The Shape of Things
What seems on the surface to be a story of young love, The Shape of Things is really an indictment of the power of one person to manipulate another. And even though it was written in 2001, years before #MeToo, “consent”, “intimacy training” and the recognition of manipulation and intimidation in relationships, Neil LaBute’s psychological, black comedy still has the power to delude and stun its audience.
Director Kathryn Thomas describes the play as interrogating “how we shape ourselves – and others – often without realising the consequences”. It covers issues such as the real nature of romance, friendship, personal identity, body image, honesty – and the lengths some will go to for the sake of art. Its characters are very real. Its dialogue sharp and economic. Its final message very clear.
LaBute sets the play in a small-town university in mid-west America and cunningly makes the perpetrator of deception a woman. Evelyn is a fine arts student, who is beginning her final thesis. “Strive to make art but change the world” she has been advised. Rather than “change the world” she decides to change Adam, a struggling English Lit student who finds her about to deface a sculpture in the museum where he works part-time.

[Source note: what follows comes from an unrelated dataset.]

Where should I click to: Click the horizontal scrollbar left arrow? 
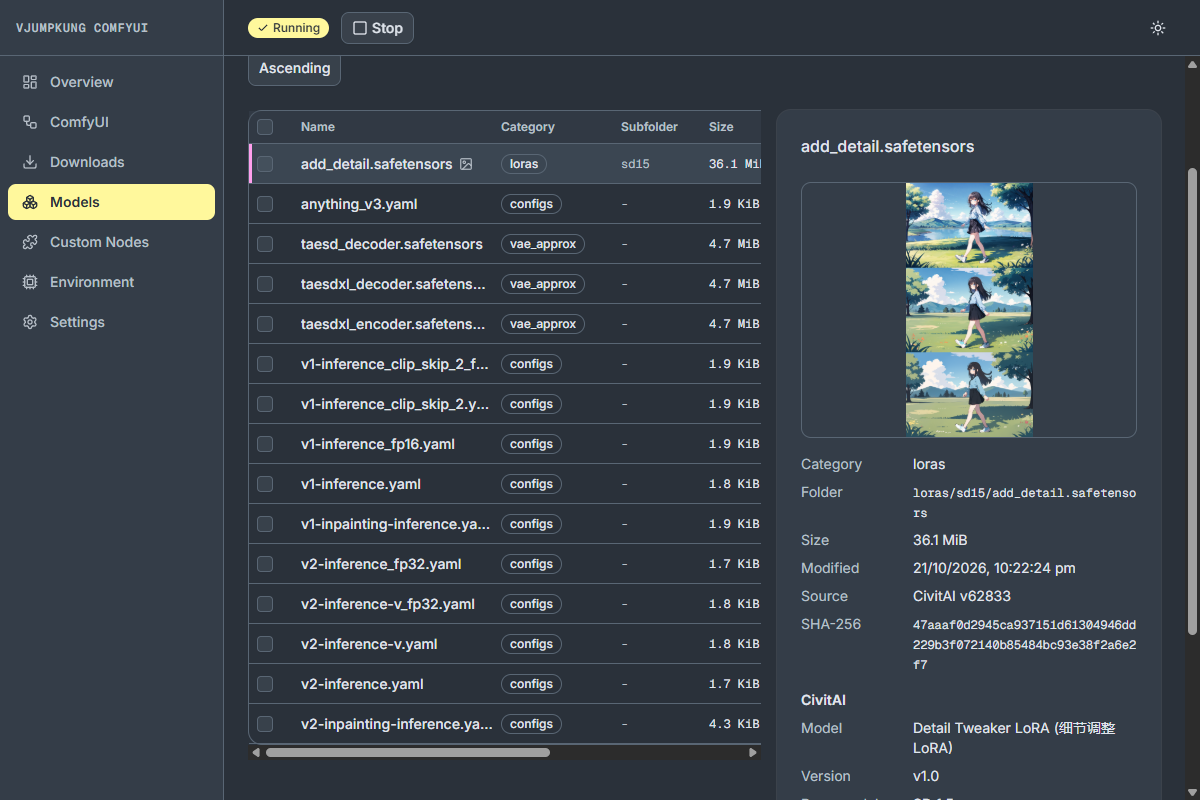point(256,752)
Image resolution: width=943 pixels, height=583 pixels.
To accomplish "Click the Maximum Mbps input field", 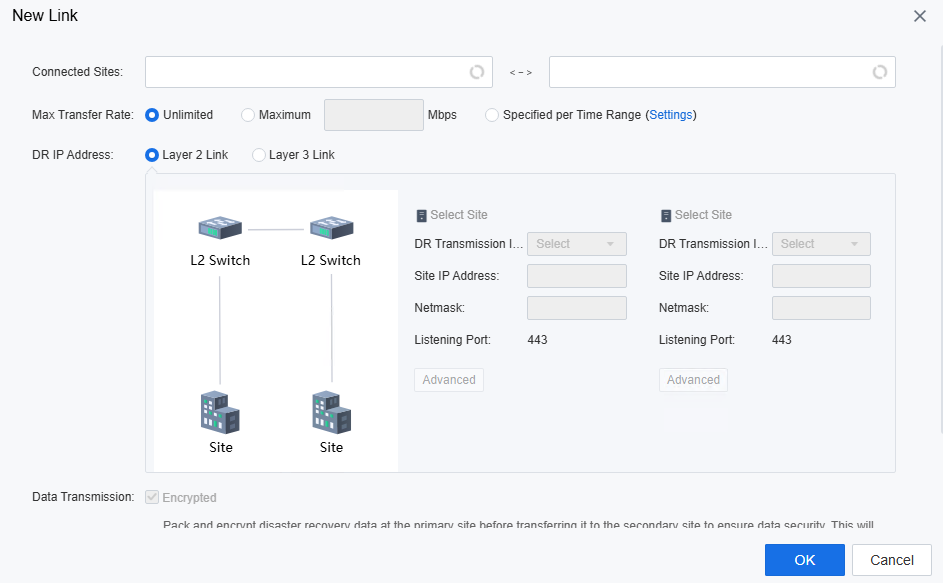I will (374, 115).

Unbeknown to Adam, they have met before, and Evelyn has manipulated this meeting, ostensibly to get to know him better – even romantically – then cruelly use him in the name of “art”.
As Evelyn, Bianca Lombardo has a daunting task. She needs to be believable, a strong, young, confident feminist, intelligently flirtatious, philosophically aware, sophisticated. Lombardo makes Evelyn all of this, whilst still maintaining a distance that makes her unreachable.
Everything she seems to be is the opposite of how Adam, played by Victor Xu, sees himself. How could someone so bright, so intellectual, find him attractive?
Charmed, he falls under her spell. Xu makes Adam reluctant at first. He’s intelligent too – but lacks the wiliness of someone like Evelyn. And that wiliness eventually snares him. Slowly his Adam becomes more confident in their relationship.
He relaxes, and trusts. He begins to change his image. His hairstyle, his diet. He gets fitter, loses weight, gives up his favourite jacket. Her suggestions are so “lovingly” made, and seem so carefully reasoned that eventually, under her influence, he even gives up his best friends, Jenny and Phillip.
Jenny and Phillip met through Adam. Phil had been his roommate, Jenny a fellow student. They have recently become engaged and when they meet Evelyne they are planning an underwater wedding.
Phil, played by Nash Williams, is brash, loud, likes a joke and is a bit of tease. Williams makes him even a bit gawky, a complete contrast to Adam – and Evelyn, who skilfully baits him and raises his ire so that he becomes stroppy – and drinks too much.
Isabel Toohey plays Jenny. Toohey’s Jenny is quiet, gentle, a follower more than an influencer. She values her friendship with Adam and is almost overwhelmed by Evelyn’s assertiveness and strong opinions.
When they meet, Evelyn sizes them up and immediately instigates arguments – which she later uses to belittle them in Adam’s eyes. But still she seems open, honest, reasonable …
It is not until the final scenes that she reveals her real self. It is in these scenes that Lombardo really shines. She is aloof, hard, even a little frightening – and very cruel.
Kathryn Thomas knows her play well and ensures her cast find all the nuances and rhythms in the dialogue and the varying depths and dimensions of the characters. Her production is tight and carefully balanced. As well as intriguing its audiences, will give HSC Drama students who are studying Black Comedy the “richer understanding of the theatrical context, character and style” that she mentions in her program notes.